The way in which David Cameron led most MPs in rallying round Miller is evidence of the same gulf separating them from the rest of us. Yet another poll in the Mail on Sunday shows 78 percent—including 82 percent of Tory voters—want to see her sacked.
The Scottish referendum campaign is another instance of the same pattern. The three main parties persuaded themselves that it was a cunning wheeze to gang up on the Scottish National Party (SNP). They ruled out the possibility of a currency union between an independent Scotland and the rump British state.
As a child of three could have predicted, this gave the Yes campaign a perfect opportunity to denounce an establishment conspiracy to scare the Scottish people into voting against independence. No wonder the gap has narrowed to 53 percent Yes and 47 percent No—excluding don’t knows—according a poll in the Sunday Times.
Of course, the No campaign is dealing with Alex Salmond, by general consent the ablest politician in Britain. His machine is so effective that the No leader, Alistair Darling, has been reduced to whining about the SNP “monstering” its opponents. But the problem goes deeper than this.

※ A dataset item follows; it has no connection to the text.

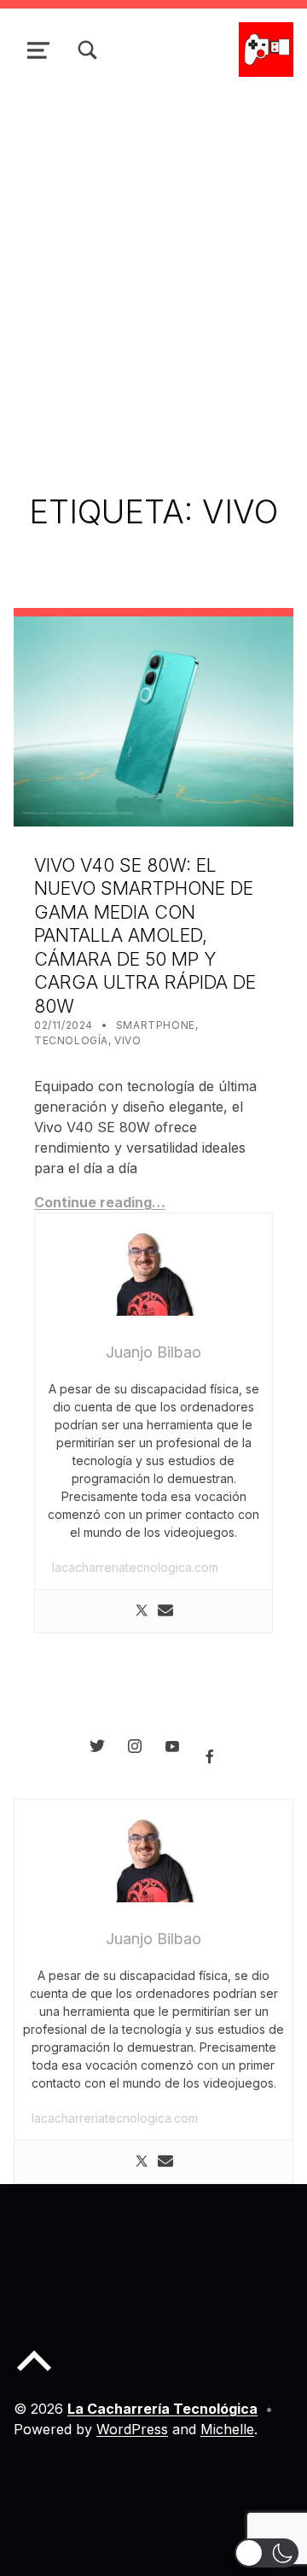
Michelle (227, 2429)
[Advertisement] (153, 252)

The normal way that the establishment gets round difficulties is by simply ignoring public opinion. But it is now trapped in a series of votes—the European elections, the Scottish referendum, and possibly a referendum on EU membership.
So popular alienation could tear a chunk out of the British state and blow away one of the main pillars of its global strategy for nearly 60 years.
The political elite’s class arrogance leaves it stumbling towards disaster.